Cómo estamos pasando de hablar del e-commerce a hablar del u-commerce

Estamos pasando por una nueva era del comercio digital, en la que el usuario se está colocando en el centro. La comunicación con él se ha convertido en trascendental. Las empresas se preocupan cada vez más por conocer la opinión de los clientes, pudiendo así hacerles una oferta lo más personalizada posible.
Este nuevo contexto ha dado lugar a que comencemos hablar de los u-commerce en lugar de e-commerce. Esta “u” proviene de la palabra “user”, pero también de la palabra “you”, en clara referencia a esta personalización que está en alza en las relaciones comerciales.

El reto principal es saber qué desea el consumidor

Y es que los e-commerce están cada vez más volcados con el usuario, intentando procurarles una experiencia completa, que va desde antes de la propia compra hasta después de que esta se produzca. Esta relación comienza a trascender lo meramente comercial, siendo cada vez más cercana entre el vendedor y el consumidor.

### Qué se pide:
Copia, por favor, el texto sobre el u-commerce completo y sin ningún cambio.

[Entradas guardadas]

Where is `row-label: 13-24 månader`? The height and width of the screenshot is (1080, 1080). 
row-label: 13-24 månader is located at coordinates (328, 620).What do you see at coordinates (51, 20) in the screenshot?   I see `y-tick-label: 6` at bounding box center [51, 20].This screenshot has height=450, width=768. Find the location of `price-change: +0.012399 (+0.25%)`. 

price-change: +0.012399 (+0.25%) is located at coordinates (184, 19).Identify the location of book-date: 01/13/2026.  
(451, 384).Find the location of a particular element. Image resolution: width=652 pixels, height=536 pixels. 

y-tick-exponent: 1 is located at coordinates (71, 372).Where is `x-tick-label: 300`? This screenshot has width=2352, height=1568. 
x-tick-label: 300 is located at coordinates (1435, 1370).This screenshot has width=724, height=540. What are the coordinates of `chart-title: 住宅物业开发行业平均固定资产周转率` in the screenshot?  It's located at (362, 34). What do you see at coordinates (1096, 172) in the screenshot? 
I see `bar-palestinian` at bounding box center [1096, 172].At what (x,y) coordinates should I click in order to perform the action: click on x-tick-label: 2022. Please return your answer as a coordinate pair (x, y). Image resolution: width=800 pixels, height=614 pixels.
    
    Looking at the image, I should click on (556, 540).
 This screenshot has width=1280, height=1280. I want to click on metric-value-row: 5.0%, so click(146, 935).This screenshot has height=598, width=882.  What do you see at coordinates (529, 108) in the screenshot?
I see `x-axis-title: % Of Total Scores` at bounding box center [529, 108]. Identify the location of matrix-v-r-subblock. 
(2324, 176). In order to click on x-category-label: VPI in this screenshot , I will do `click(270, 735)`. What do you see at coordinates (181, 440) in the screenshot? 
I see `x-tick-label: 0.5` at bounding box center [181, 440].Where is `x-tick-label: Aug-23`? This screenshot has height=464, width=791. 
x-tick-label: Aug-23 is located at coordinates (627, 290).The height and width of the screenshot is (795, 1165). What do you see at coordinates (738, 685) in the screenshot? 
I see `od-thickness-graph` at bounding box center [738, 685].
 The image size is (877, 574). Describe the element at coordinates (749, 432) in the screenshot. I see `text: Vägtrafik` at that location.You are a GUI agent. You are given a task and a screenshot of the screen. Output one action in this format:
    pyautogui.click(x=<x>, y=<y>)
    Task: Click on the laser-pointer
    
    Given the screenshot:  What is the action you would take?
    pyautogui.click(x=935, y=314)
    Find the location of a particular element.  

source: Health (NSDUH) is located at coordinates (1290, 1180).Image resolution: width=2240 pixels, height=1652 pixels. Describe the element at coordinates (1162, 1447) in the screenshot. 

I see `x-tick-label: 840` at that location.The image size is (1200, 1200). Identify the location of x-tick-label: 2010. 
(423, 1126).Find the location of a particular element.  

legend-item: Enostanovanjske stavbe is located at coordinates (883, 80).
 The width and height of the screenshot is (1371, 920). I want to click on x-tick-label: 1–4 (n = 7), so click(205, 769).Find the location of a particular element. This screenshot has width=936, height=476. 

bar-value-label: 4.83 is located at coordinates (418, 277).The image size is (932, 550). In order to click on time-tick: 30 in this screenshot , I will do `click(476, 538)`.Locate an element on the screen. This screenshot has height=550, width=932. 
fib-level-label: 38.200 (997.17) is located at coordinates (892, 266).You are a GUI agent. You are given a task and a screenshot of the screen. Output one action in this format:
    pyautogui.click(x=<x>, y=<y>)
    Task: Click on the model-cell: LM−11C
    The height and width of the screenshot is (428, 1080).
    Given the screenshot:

### Resultado:
Cómo estamos pasando de hablar del e-commerce a hablar del u-commerce

Estamos pasando por una nueva era del comercio digital, en la que el usuario se está colocando en el centro. La comunicación con él se ha convertido en trascendental. Las empresas se preocupan cada vez más por conocer la opinión de los clientes, pudiendo así hacerles una oferta lo más personalizada posible.
Este nuevo contexto ha dado lugar a que comencemos hablar de los u-commerce en lugar de e-commerce. Esta “u” proviene de la palabra “user”, pero también de la palabra “you”, en clara referencia a esta personalización que está en alza en las relaciones comerciales.

El reto principal es saber qué desea el consumidor

Y es que los e-commerce están cada vez más volcados con el usuario, intentando procurarles una experiencia completa, que va desde antes de la propia compra hasta después de que esta se produzca. Esta relación comienza a trascender lo meramente comercial, siendo cada vez más cercana entre el vendedor y el consumidor.